(WHAT IS NEEDED):
The records below must be copied in full, exactly as they read.

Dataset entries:
:::
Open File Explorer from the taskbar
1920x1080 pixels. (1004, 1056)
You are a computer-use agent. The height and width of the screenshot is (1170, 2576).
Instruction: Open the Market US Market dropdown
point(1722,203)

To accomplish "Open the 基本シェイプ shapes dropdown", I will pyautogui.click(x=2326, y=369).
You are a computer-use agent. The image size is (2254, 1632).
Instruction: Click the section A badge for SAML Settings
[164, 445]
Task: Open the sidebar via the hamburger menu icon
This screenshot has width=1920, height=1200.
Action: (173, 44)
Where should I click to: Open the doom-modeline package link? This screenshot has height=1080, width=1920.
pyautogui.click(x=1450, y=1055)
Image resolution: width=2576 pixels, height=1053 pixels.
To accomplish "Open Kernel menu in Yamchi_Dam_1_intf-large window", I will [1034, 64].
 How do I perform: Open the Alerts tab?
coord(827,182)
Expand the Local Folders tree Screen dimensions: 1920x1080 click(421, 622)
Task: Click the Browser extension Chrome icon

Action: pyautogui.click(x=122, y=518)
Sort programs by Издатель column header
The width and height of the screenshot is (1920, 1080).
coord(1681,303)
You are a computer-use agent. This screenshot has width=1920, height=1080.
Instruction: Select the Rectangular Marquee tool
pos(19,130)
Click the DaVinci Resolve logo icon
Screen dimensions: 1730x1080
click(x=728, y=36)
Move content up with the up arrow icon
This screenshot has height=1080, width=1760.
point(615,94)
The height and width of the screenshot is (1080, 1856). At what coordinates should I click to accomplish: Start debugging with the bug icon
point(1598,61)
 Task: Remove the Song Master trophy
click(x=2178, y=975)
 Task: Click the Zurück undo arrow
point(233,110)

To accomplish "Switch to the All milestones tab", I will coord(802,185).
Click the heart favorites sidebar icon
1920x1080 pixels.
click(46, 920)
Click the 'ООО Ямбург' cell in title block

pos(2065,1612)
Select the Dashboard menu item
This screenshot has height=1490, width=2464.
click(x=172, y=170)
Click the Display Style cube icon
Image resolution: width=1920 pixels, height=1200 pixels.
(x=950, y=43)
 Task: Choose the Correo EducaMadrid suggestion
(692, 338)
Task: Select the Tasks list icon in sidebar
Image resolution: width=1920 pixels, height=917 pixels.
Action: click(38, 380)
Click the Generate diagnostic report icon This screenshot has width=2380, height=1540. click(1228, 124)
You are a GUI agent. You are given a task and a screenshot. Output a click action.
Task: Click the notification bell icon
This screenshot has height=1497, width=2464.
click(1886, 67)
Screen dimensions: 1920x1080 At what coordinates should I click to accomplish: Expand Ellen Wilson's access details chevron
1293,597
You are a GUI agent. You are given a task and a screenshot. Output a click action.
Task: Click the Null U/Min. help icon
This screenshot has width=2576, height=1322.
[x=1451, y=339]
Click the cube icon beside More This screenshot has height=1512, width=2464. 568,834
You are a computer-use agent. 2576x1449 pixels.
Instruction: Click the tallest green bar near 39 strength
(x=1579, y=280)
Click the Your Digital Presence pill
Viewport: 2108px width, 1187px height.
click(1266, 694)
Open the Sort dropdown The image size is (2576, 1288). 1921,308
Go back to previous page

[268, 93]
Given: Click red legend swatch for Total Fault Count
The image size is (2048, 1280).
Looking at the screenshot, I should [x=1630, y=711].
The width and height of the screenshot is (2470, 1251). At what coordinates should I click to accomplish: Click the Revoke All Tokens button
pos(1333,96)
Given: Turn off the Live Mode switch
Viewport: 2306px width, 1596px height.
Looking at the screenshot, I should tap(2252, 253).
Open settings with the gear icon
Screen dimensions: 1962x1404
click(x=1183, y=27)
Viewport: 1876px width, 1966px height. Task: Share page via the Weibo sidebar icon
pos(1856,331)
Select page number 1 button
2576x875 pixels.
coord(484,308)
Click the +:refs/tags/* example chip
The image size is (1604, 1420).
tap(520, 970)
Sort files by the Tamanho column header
:::
(ANSWER AREA):
Open File Explorer from the taskbar
1920x1080 pixels. (1004, 1056)
You are a computer-use agent. The height and width of the screenshot is (1170, 2576).
Instruction: Open the Market US Market dropdown
point(1722,203)

To accomplish "Open the 基本シェイプ shapes dropdown", I will pyautogui.click(x=2326, y=369).
You are a computer-use agent. The image size is (2254, 1632).
Instruction: Click the section A badge for SAML Settings
[164, 445]
Task: Open the sidebar via the hamburger menu icon
This screenshot has width=1920, height=1200.
Action: (173, 44)
Where should I click to: Open the doom-modeline package link? This screenshot has height=1080, width=1920.
pyautogui.click(x=1450, y=1055)
Image resolution: width=2576 pixels, height=1053 pixels.
To accomplish "Open Kernel menu in Yamchi_Dam_1_intf-large window", I will [1034, 64].
 How do I perform: Open the Alerts tab?
coord(827,182)
Expand the Local Folders tree Screen dimensions: 1920x1080 click(421, 622)
Task: Click the Browser extension Chrome icon

Action: pyautogui.click(x=122, y=518)
Sort programs by Издатель column header
The width and height of the screenshot is (1920, 1080).
coord(1681,303)
You are a computer-use agent. This screenshot has width=1920, height=1080.
Instruction: Select the Rectangular Marquee tool
pos(19,130)
Click the DaVinci Resolve logo icon
Screen dimensions: 1730x1080
click(x=728, y=36)
Move content up with the up arrow icon
This screenshot has height=1080, width=1760.
point(615,94)
The height and width of the screenshot is (1080, 1856). At what coordinates should I click to accomplish: Start debugging with the bug icon
point(1598,61)
 Task: Remove the Song Master trophy
click(x=2178, y=975)
 Task: Click the Zurück undo arrow
point(233,110)

To accomplish "Switch to the All milestones tab", I will coord(802,185).
Click the heart favorites sidebar icon
1920x1080 pixels.
click(46, 920)
Click the 'ООО Ямбург' cell in title block

pos(2065,1612)
Select the Dashboard menu item
This screenshot has height=1490, width=2464.
click(x=172, y=170)
Click the Display Style cube icon
Image resolution: width=1920 pixels, height=1200 pixels.
(x=950, y=43)
 Task: Choose the Correo EducaMadrid suggestion
(692, 338)
Task: Select the Tasks list icon in sidebar
Image resolution: width=1920 pixels, height=917 pixels.
Action: click(38, 380)
Click the Generate diagnostic report icon This screenshot has width=2380, height=1540. click(1228, 124)
You are a GUI agent. You are given a task and a screenshot. Output a click action.
Task: Click the notification bell icon
This screenshot has height=1497, width=2464.
click(1886, 67)
Screen dimensions: 1920x1080 At what coordinates should I click to accomplish: Expand Ellen Wilson's access details chevron
1293,597
You are a GUI agent. You are given a task and a screenshot. Output a click action.
Task: Click the Null U/Min. help icon
This screenshot has width=2576, height=1322.
[x=1451, y=339]
Click the cube icon beside More This screenshot has height=1512, width=2464. 568,834
You are a computer-use agent. 2576x1449 pixels.
Instruction: Click the tallest green bar near 39 strength
(x=1579, y=280)
Click the Your Digital Presence pill
Viewport: 2108px width, 1187px height.
click(1266, 694)
Open the Sort dropdown The image size is (2576, 1288). 1921,308
Go back to previous page

[268, 93]
Given: Click red legend swatch for Total Fault Count
The image size is (2048, 1280).
Looking at the screenshot, I should [x=1630, y=711].
The width and height of the screenshot is (2470, 1251). At what coordinates should I click to accomplish: Click the Revoke All Tokens button
pos(1333,96)
Given: Turn off the Live Mode switch
Viewport: 2306px width, 1596px height.
Looking at the screenshot, I should tap(2252, 253).
Open settings with the gear icon
Screen dimensions: 1962x1404
click(x=1183, y=27)
Viewport: 1876px width, 1966px height. Task: Share page via the Weibo sidebar icon
pos(1856,331)
Select page number 1 button
2576x875 pixels.
coord(484,308)
Click the +:refs/tags/* example chip
The image size is (1604, 1420).
tap(520, 970)
Sort files by the Tamanho column header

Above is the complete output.